* [DIRECTION]: Give the lines from the one containing "The height and width of the screenshot is (302, 522)." through the end of the rows, both included, as a numbered list, and skip any blank lines.

* [RECORD LIST]:

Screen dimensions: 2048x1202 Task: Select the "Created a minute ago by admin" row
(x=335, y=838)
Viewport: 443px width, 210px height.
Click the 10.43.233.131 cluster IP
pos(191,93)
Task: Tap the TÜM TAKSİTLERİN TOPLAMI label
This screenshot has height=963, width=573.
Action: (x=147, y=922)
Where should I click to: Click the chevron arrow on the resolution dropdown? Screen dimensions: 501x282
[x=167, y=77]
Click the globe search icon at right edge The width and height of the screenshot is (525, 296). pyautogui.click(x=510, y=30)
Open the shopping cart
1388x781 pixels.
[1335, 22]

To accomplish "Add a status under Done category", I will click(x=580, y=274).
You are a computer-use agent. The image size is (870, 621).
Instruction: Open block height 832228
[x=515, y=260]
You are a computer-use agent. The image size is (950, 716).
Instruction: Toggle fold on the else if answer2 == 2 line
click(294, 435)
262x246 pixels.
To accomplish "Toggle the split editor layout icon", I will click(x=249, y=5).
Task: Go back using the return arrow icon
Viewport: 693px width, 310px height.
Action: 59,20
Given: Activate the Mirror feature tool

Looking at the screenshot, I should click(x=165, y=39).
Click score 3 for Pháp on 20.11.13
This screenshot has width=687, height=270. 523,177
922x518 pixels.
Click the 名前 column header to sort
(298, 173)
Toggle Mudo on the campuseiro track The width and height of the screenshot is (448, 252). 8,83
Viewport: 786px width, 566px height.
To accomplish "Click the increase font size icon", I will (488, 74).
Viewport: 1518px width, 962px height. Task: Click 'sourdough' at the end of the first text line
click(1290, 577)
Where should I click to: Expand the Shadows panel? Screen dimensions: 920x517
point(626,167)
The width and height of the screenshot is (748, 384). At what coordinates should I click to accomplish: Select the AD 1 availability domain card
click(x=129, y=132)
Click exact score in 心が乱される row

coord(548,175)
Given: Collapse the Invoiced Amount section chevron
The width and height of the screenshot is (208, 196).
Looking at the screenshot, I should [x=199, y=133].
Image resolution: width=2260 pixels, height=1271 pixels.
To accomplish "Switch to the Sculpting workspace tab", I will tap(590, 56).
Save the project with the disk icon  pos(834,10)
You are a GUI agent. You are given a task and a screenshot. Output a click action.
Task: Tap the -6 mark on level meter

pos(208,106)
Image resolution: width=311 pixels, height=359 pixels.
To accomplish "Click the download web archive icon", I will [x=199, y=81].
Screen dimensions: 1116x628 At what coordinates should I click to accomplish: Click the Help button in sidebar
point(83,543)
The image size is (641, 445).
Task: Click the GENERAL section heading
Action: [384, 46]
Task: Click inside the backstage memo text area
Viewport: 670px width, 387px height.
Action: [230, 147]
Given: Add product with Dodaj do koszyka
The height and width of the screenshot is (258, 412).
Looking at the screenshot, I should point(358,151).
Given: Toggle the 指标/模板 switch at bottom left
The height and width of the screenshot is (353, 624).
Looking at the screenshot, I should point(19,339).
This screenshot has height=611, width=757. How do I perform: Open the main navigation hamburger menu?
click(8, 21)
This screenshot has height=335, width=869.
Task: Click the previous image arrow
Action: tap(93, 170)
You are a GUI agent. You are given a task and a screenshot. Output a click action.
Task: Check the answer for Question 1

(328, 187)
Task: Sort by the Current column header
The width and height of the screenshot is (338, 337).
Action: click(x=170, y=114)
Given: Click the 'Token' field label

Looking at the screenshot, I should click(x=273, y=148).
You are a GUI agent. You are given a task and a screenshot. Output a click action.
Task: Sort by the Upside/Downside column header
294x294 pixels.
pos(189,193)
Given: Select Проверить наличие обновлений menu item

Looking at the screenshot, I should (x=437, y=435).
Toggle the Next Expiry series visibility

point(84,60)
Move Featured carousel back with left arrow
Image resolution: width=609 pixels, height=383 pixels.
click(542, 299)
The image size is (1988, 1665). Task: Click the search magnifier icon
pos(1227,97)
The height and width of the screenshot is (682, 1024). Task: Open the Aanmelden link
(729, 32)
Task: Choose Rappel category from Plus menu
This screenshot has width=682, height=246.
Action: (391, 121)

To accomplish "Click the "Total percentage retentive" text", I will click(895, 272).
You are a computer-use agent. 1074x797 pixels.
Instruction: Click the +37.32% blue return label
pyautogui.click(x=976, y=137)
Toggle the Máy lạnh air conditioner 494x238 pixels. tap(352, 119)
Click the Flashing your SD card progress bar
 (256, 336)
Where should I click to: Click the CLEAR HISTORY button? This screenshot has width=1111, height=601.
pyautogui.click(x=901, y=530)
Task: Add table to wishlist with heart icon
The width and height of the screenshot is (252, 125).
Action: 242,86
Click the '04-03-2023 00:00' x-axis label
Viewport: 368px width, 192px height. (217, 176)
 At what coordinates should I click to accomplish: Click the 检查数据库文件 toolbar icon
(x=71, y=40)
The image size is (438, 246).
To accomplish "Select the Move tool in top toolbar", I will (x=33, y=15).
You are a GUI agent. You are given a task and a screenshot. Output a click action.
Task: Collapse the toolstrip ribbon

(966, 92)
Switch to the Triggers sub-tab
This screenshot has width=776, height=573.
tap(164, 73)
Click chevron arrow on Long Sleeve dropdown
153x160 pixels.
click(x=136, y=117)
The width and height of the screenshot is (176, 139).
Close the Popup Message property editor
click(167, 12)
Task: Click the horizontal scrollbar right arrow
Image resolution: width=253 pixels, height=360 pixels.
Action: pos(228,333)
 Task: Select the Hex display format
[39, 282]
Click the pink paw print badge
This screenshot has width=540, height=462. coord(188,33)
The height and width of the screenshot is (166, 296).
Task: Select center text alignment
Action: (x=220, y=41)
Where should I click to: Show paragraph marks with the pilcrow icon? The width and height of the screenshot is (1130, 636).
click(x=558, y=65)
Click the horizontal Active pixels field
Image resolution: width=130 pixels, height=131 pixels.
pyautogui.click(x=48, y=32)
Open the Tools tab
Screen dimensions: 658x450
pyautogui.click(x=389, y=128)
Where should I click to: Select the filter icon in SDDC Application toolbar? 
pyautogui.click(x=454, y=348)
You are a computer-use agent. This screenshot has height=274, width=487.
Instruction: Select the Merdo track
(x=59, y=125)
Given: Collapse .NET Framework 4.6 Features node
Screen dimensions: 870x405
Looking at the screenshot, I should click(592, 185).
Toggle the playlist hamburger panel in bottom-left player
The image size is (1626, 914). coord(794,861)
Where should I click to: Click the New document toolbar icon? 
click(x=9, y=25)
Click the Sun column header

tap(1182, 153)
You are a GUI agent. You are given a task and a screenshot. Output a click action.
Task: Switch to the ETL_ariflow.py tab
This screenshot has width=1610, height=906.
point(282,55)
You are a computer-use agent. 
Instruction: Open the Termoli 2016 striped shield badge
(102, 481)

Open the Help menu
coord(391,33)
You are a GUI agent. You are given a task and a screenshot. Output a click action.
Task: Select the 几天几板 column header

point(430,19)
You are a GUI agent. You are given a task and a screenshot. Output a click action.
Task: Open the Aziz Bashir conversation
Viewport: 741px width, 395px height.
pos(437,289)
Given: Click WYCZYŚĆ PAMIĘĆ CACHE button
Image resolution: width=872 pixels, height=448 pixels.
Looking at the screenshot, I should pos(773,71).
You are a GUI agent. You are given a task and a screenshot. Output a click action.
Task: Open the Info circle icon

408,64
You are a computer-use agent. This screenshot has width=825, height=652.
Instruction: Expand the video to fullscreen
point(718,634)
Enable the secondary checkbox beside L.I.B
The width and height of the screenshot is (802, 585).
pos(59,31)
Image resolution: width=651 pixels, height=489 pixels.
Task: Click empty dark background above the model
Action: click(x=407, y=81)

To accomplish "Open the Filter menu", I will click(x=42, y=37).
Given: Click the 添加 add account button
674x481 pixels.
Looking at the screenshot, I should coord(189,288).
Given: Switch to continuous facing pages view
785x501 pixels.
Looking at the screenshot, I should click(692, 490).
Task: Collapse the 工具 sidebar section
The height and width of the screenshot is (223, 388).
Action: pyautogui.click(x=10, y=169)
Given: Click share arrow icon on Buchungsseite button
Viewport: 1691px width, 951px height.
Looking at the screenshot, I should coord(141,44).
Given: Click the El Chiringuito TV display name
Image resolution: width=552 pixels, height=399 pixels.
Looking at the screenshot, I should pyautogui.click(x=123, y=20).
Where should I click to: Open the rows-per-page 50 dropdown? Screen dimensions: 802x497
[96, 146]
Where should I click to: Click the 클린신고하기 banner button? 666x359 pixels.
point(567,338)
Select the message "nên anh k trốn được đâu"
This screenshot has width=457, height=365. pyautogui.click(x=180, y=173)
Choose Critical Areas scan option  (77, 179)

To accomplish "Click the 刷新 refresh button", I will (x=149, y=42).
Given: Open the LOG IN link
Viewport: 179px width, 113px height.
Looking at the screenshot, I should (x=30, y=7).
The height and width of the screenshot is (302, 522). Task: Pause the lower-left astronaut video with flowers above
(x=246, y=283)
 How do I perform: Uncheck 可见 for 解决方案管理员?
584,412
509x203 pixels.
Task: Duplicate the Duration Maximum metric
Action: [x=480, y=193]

* [REPLY TO THE TASK]:
1. The height and width of the screenshot is (302, 522). Task: Pause the lower-left astronaut video with flowers above
2. (x=246, y=283)
3.  How do I perform: Uncheck 可见 for 解决方案管理员?
4. 584,412
5. 509x203 pixels.
6. Task: Duplicate the Duration Maximum metric
7. Action: [x=480, y=193]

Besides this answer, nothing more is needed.